*PARTS OF THE EXERCISE*.
A. Answer these from the brief on removing Fifty Road as a transit hub, one answer per line:
(i) Where did Metrolinx build its Stoney Creek GO rail station?
(ii) At what location is Metrolinx building a commuter rail station in Grimsby?
(iii) Which two provincial documents require intensification in the Greater Toronto-Hamilton Area?
B. Pick up the brief on removing Fifty Road as a transit hub after its last sentence and keep writing it.

*DOCUMENT TEXT*.
The conformity updates to Hamilton’s Urban Hamilton Official Plan (UHOP) include removing Fifty Road as a “Future Multi Modal Hub” for inter-regional transit services.
Here’s a brief on why and what it means.
The Why
Metrolinx built its Stoney Creek GO rail station at Centennial Parkway. The City of Hamilton expected it would be at Fifty Road. No rail means no multi-modal connections.
What It Means for Transit
UHOP continues to show plans to build higher-order transit along Highway 8 in Stoney Creek which will have a terminus in the vicinity of Fifty Road and Barton Street. This is likely a decade away at least.
Metrolinx is building a commuter rail station at Casablanca Blvd and the QEW in Grimsby.
This effectively means Casablanca will be the transit hub for Winona and Grimsby. Hamilton’s public transit will eventually need to operate to this GO Station to provide connections to eventual Niagara public transit when that service eventually connects to the station.
What it Means for Density
The higher densities being built along the QEW will continue to be built.
The Provincial Policy Statement and A Place to Grow: Growth plan for the Greater Golden Horseshoe require intensification in the Greater Toronto-Hamilton Area.

*RECORDED INFORMATION*.
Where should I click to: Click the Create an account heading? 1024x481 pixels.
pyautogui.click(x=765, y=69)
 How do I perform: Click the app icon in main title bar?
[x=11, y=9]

==

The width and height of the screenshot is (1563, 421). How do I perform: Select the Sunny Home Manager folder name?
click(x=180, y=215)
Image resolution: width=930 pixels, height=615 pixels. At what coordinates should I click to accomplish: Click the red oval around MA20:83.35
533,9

*YOUR WRITTEN ANSWERS*.
A.
(i) At Centennial Parkway.
(ii) At Casablanca Blvd and the QEW.
(iii) The Provincial Policy Statement and A Place to Grow: Growth plan for the Greater Golden Horseshoe.

B.
People are buying residential units with quick access to the 400 series highways. Developers will keep building.
Even now, when planners reference future higher-order transit in this area, it is a fig leaf. We all know the City of Hamilton has no actual plans to expand transit in Winona and that new residents will be driving as their primary means of transit.
[The Hamilton Cycling Committee, a citizen advisory group, is trying to hold the City to its cycling master plan and is asking the City to add bike lanes to roadways in Winona.]
Eventually, the City of Hamilton will be forced to run a bus between the lakeshore Winona area and the Confederation (Centennial Parkway) GO Station, with buses continuing to the Eastgate LRT station.
What the City Could Do Better in Communicating on Planning
Stoney Creek resident, and one of our best Council watchers, Viv Saunders points out the removal of the multi-model hub designation comes a month after the City’s planning staff recommended approval of a higher density development at 1290 South Service Road and 5 and 23 Vince Mazza Way near Fifty Road.
Staff cited this very transit designation as one of the reasons favouring approval!
I do not know why Council was not told this change was imminent. While I lean towards blaming silos within the bureaucracy, a more plausible explanation is due to COVID, the chatter various planners have over coffee and lunch is not happening – thus siloing.
Not that it matters for the public. People can reasonably look at this and ask if it would make a difference.
Does it Make A Difference?
Betteridge’s law of headlines applies here, the answer is no.
Returning to provincial planning policy requires density, and as much there is more traffic than a few years ago, from a planning lens, existing highway access means there is sufficient capacity for development.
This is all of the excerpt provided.